### Exercise data

===

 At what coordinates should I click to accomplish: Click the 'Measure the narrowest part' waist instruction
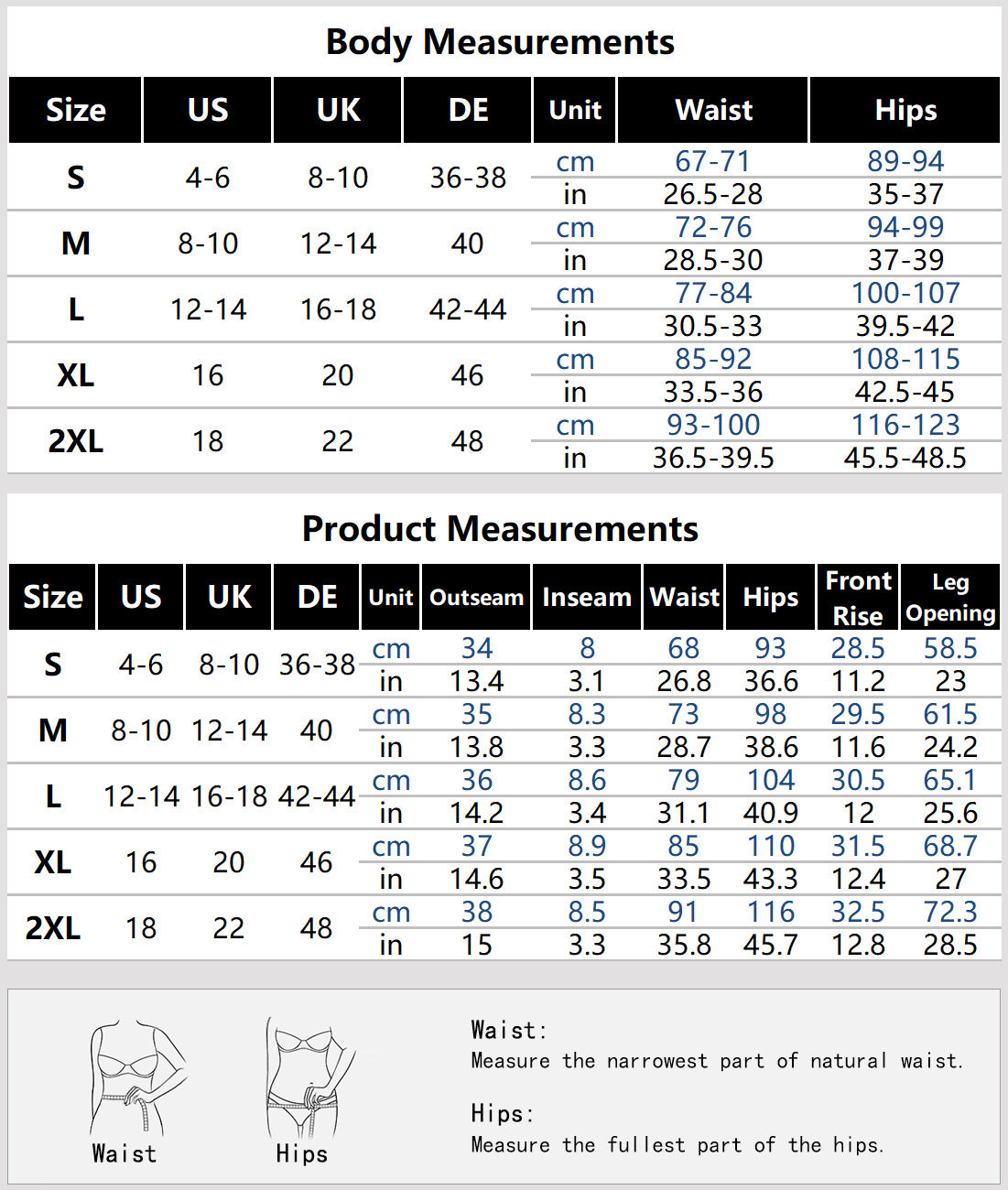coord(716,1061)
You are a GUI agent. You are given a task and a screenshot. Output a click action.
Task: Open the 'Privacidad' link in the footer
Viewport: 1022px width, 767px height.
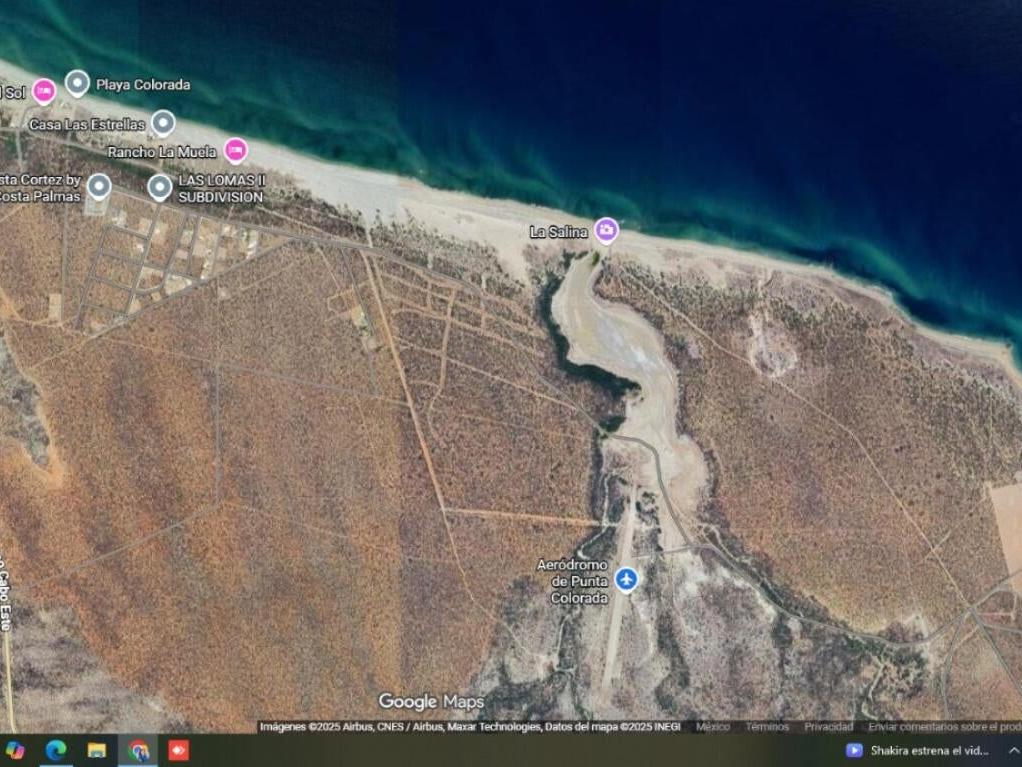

===

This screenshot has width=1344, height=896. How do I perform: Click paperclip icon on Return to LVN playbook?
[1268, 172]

===

### Exercise description
Using the data above, print only the lines starting at the one with "At what coordinates" and ending at the one with "Viewport: 1022px width, 767px height.", exactly as they stand, minus the pictures.

### Output for this task
 At what coordinates should I click to accomplish: Click the 'Measure the narrowest part' waist instruction
coord(716,1061)
You are a GUI agent. You are given a task and a screenshot. Output a click action.
Task: Open the 'Privacidad' link in the footer
Viewport: 1022px width, 767px height.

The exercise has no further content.